After that there are a few more callers in performance
sensitive paths:
- execve / argv setup -> new mm, no lock contention?
- KVM async pagefault path -> most/all of these to the same VMA?
- make_device_exclusive -> ???
- pin_user_pages_remote -> probably a good target?

>
> (2) which faults we could automatically resolve under VMA lock (I
> mentioned
> userfaultfd is tricky but the existing GUP call already doesn't
> trigger uffd)

It looks like for normal pages, any access that
does not require expanding the stack could be
done using just the per-VMA locks.

That might allow us to implement a locking
function for __access_remote_vm() that
takes the appropriate lock for the situation,
and also takes care of the expand_stack()
calls, if needed.

We could also take the slow path for an
access that spans multiple VMAs.

Then we could have an inner loop that does
only the page accessing and copying, with
no calls to expand_stack() in the while (len)
loop.

At the end of __access_remote_vm() we can
then unlock according to the way we locked.

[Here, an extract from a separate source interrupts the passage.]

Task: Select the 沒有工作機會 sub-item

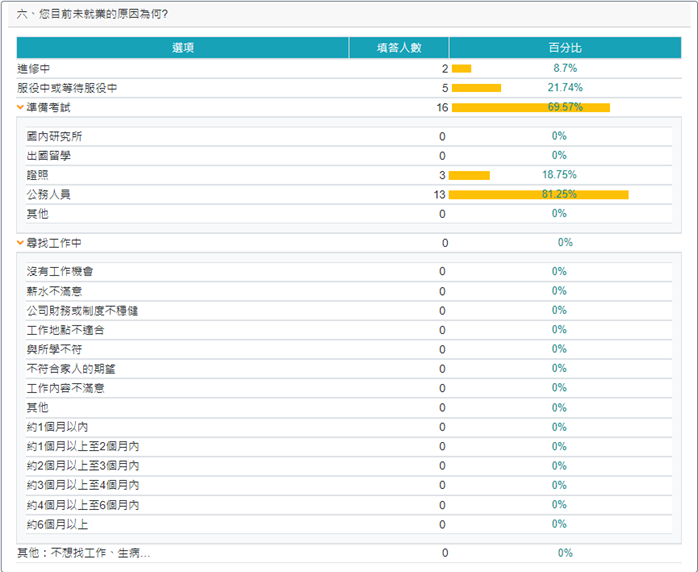Action: [x=61, y=272]
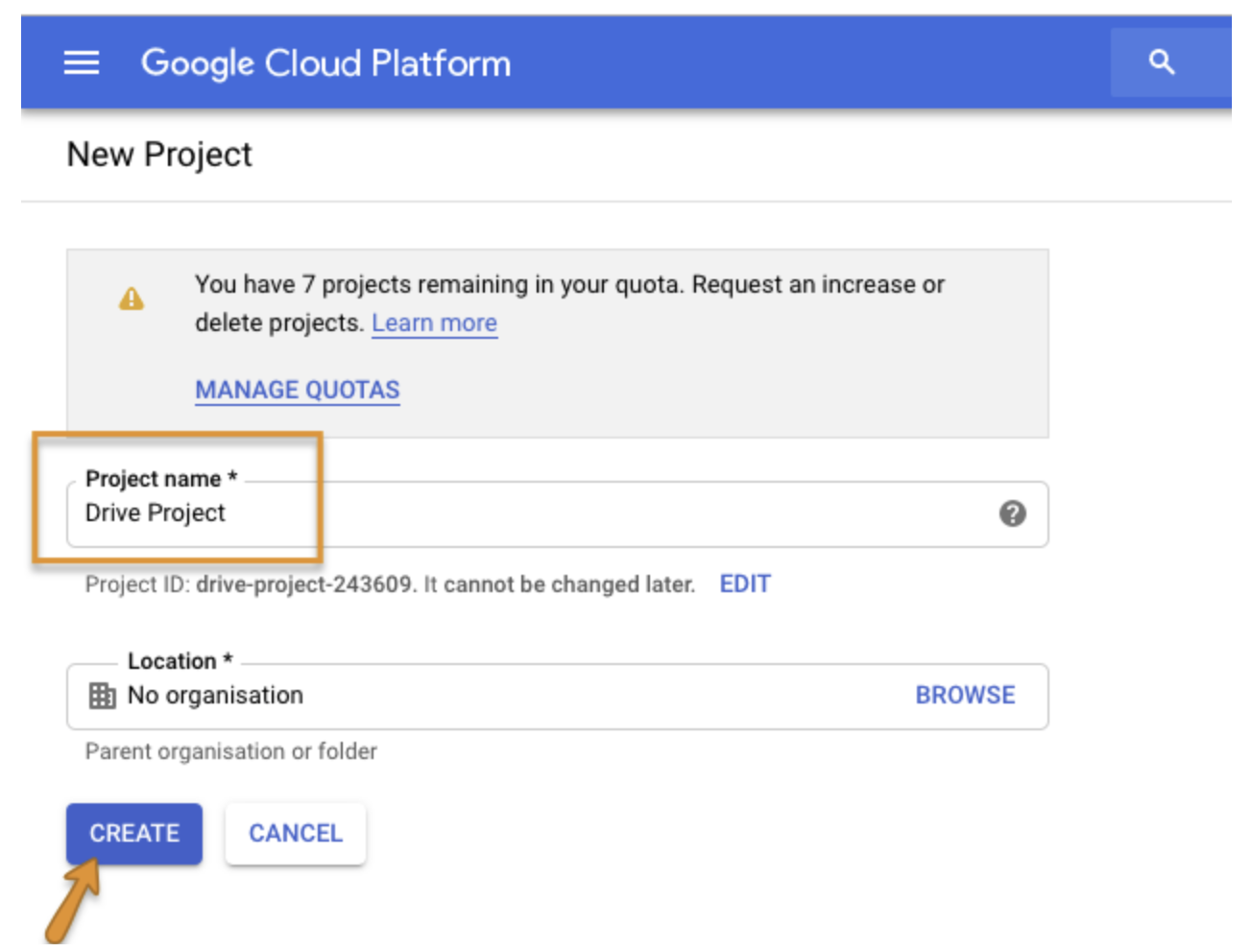Viewport: 1252px width, 952px height.
Task: Click the No organisation location value
Action: [x=215, y=695]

Adjusting the locking assertions in __get_user_pages_locked
and untagged_addr_remote to allow the per-VMA lock seem
fairly straightforward.

Passing the starting vma all the way into __get_user_pages
would also allow us to skip looking up the VMA a second
time after the first lookup in __access_remote_vm().

>
> (3) whether gup-fast could be reused to some degree, or what it would
> take in
> order to do that.

If an access is entirely inside a single VMA,
it looks like using gup-fast could be possible?

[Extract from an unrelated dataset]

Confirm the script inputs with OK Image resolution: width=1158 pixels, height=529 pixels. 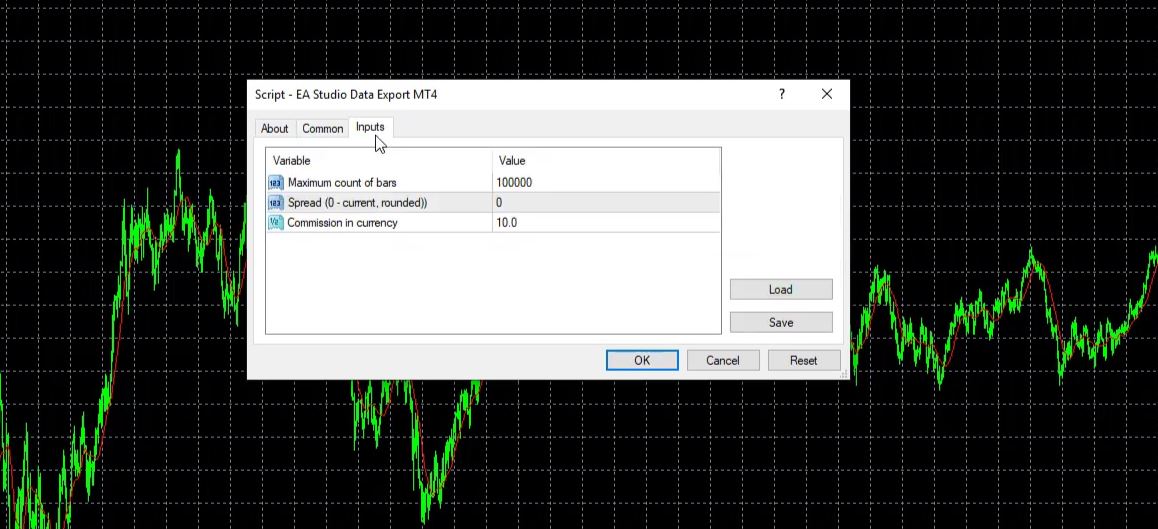click(x=642, y=360)
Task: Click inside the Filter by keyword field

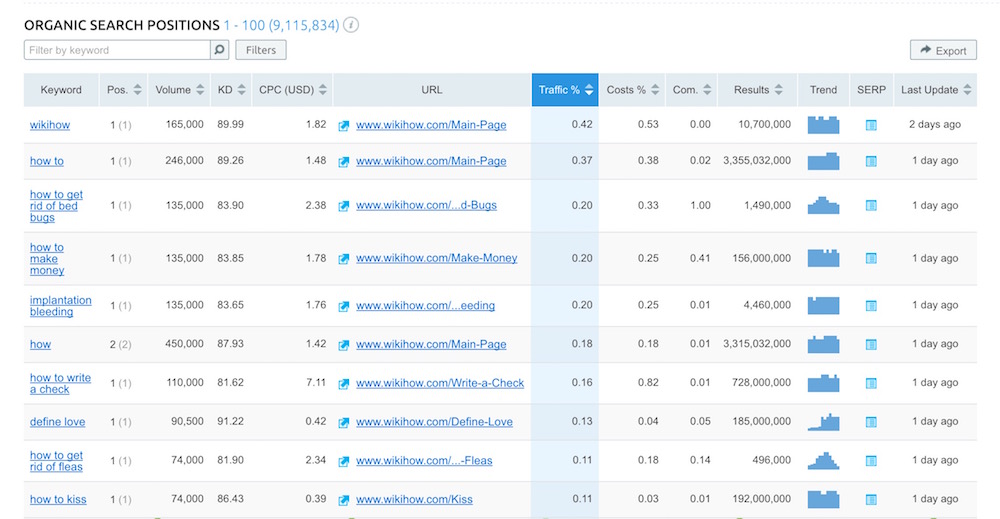Action: 116,50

The whole "look up VMA permissions" thing inside
get_user_pages() should not be necessary for callers
like __access_remote_vm() that have already done
that.

That could be a nice speedup for thing like
ptrace, BPF copy_from_user_task, etc

Another question is whether switching right
to gup-fast would be cleaner than trying to
elide the first VMA lookup from __get_user_pages,
but answering that may require looking at some
prototype code and figuring out more of the
details.

Thank you for asking the questions above.
Looking into those made things a little
clearer.

This looks a whole lot more manageable now.

Are there any major things I overlooked?

Are there any pending patches in -mm or
elsewhere that I should pull into my tree
before starting?

--
All Rights Reversed.